Creative Commons License photo figure credit:
mark.groves

One of the keys to spending less than you earn and staying out of debt is having an emergency fund.  Personal finance gurus like Dave Ramsey suggest that your very first step down the path to financial freedom is to put $1000 into a designated emergency fund.  This should be done before beginning any kind of aggressive debt pay down.

We created our first official emergency fund just a couple of years ago. Before that we just tried to keep some amount of extra money available in our money market account. I don’t remember specifically how we created the emergency fund, aside from just diverting some debt reduction money towards this purpose.

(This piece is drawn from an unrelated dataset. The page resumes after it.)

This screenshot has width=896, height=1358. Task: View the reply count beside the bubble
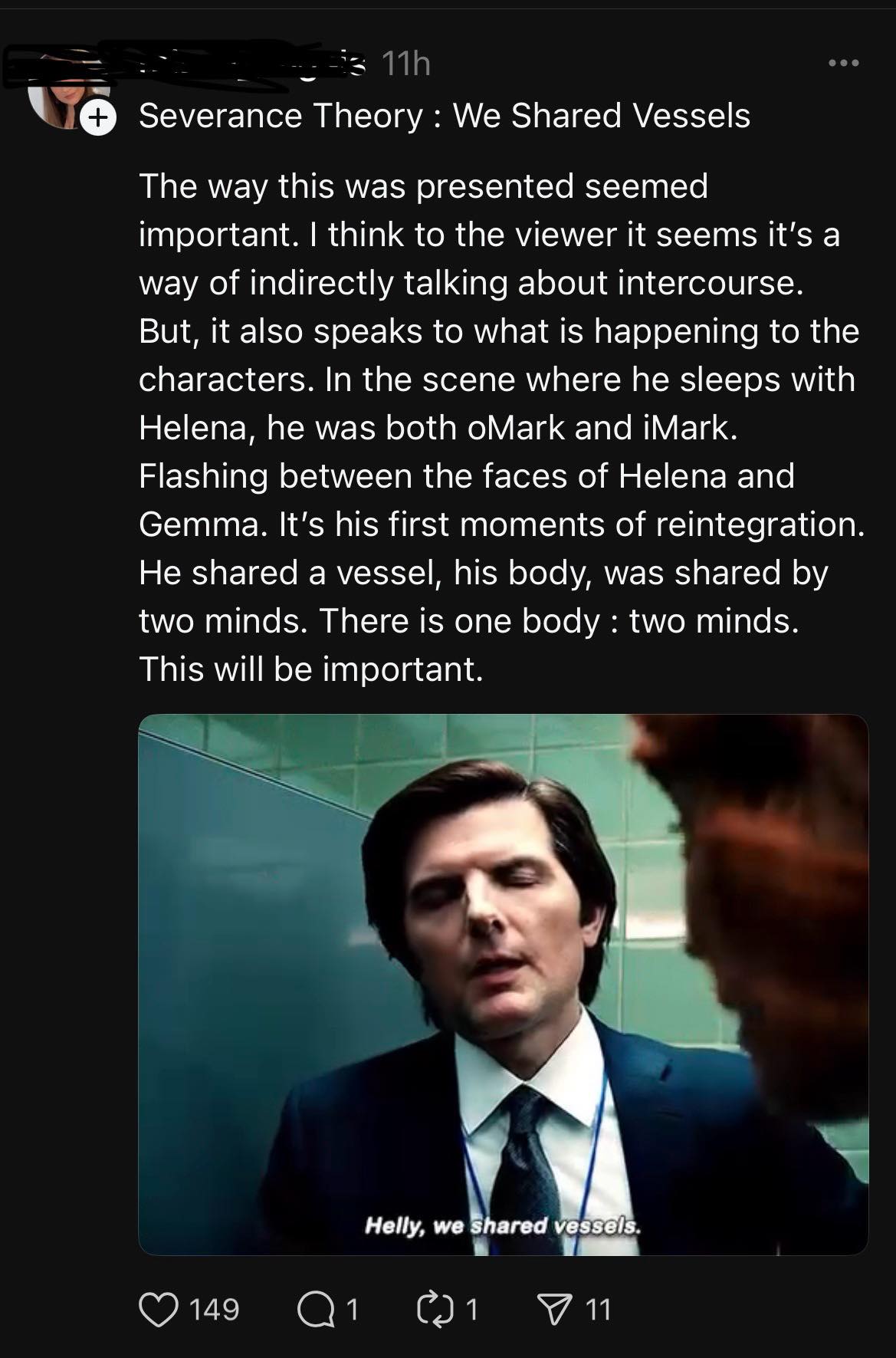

To separate the emergency fund from our everyday money, I created a CD ladder by dividing the money in the fund into 5 equal parts and buying 1, 2, 3, 4, and 5 year CDs. Since then, every time a CD matures, I roll it into a new 5 year CD. This generally allows us to enjoy the highest interest rates available while still frequently providing us with liquidity to some portion of our money. I like using CDs in this way because it places a penalty on the withdrawal of the money, which makes it far less likely that we will raid this fund for anything less than a true emergency. The penalty that we would have to pay to access the money is small compared to the security that the fund provides.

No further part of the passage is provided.